Complesso familiare: le proprietà che Musk utilizza senza possedere
Tra gli ultra-ricchi americani, occupare un bene senza esserne proprietario diretto è un montaggio comune. Inchieste giornalistiche hanno riportato che Musk disporrebbe di spazi residenziali in Texas per lui e i suoi figli, senza che questi beni siano a suo nome.
Il ricorso a strutture giuridiche (trust, LLC) consente di dissociare l’uso di un bene dalla sua proprietà legale. Musk può così affermare di non possedere nulla pur avendo alloggi confortevoli per la sua famiglia allargata.
Tiny house o facciata mediatica
La micro-casa di Boca Chica coesiste con uno stile di vita ben più ampio. Jet privati, accesso a proprietà tramite entità terze, spostamenti costanti tra Austin, Starbase e altri siti: la nozione di “residenza principale” diventa piuttosto sfocata.
Questo scostamento tra racconto minimalista e realtà patrimoniale non è esclusivo di Musk. Si osserva la stessa tendenza anche tra altri dirigenti del settore tech: comunicare sulla sobrietà mentre si mantiene un accesso discreto a un comfort di altissimo livello.
Elon Musk e l’abitazione modulare: un modello riproducibile
Oltre al caso personale, la scelta di Musk ha messo i riflettori sul mercato dell’abitazione prefabbricata. Le case modulari come la Boxabl Casita rispondono a vincoli concreti:
- Tempi di consegna ridotti rispetto a una costruzione tradizionale
- Costo di acquisizione nettamente inferiore a quello di una casa classica di superficie equivalente
- Trasportabilità, che consente di spostare il modulo se le esigenze cambiano
- Impronta a terra minima, adatta a terreni angusti o temporanei
Questo formato interessa in particolare le aziende che installano alloggi di funzione vicino a siti industriali o cantieri. La logica di Starbase, dove gli ingegneri vivono sul posto, potrebbe prefigurare un modello più ampio nell’industria spaziale e tecnologica.

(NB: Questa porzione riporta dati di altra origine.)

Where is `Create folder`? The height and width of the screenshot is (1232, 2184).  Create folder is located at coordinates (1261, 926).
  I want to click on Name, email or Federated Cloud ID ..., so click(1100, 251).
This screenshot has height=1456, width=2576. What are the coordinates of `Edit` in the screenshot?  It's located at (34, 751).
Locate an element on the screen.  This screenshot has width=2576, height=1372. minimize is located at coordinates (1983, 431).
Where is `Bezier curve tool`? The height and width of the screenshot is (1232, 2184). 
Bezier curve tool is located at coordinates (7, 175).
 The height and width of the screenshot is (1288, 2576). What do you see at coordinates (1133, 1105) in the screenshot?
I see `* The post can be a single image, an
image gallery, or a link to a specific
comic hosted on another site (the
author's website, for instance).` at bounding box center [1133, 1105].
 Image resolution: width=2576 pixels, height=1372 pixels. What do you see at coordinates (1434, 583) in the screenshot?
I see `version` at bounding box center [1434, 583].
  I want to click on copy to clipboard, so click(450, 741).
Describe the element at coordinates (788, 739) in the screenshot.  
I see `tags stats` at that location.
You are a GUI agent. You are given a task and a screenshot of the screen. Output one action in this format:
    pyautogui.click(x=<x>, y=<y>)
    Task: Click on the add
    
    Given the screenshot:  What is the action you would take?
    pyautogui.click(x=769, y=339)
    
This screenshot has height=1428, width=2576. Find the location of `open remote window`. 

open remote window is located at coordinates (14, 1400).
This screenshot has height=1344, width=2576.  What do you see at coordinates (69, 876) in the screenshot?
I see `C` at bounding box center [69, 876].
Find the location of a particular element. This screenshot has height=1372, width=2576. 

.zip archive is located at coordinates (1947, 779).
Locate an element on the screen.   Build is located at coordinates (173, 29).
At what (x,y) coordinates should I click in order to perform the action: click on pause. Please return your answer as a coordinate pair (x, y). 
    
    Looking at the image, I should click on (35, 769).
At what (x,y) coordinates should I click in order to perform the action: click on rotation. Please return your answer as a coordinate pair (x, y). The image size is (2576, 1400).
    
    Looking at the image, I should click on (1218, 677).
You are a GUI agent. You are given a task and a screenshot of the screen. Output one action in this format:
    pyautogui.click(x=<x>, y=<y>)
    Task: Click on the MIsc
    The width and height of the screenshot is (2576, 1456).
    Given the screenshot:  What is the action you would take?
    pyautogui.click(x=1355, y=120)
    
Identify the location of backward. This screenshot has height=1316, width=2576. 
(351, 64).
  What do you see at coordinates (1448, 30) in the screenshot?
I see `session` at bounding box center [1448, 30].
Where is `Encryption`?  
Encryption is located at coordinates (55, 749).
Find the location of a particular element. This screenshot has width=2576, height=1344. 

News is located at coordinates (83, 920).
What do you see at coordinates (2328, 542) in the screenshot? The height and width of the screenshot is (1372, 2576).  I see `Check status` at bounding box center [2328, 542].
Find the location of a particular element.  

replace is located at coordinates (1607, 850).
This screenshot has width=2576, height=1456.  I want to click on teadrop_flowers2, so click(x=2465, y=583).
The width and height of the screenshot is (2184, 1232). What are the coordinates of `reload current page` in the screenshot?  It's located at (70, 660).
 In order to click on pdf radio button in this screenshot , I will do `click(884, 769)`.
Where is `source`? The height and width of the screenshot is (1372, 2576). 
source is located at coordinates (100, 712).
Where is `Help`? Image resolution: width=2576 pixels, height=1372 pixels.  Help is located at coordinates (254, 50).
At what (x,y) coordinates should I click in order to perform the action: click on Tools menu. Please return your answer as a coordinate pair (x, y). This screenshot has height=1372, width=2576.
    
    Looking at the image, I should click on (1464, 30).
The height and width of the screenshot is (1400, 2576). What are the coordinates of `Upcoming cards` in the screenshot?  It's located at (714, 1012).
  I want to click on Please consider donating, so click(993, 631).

La residenza di Musk non si riassume né in una tiny house né in un maniero nascosto. Essa riflette uno stile di vita nomade tra diversi siti professionali, guidato dagli imperativi operativi delle sue aziende. Per chi si interessa all’immobiliare dei miliardari della tech, è questa mobilità permanente a segnare un vero cambiamento, molto più della dimensione dell’alloggio.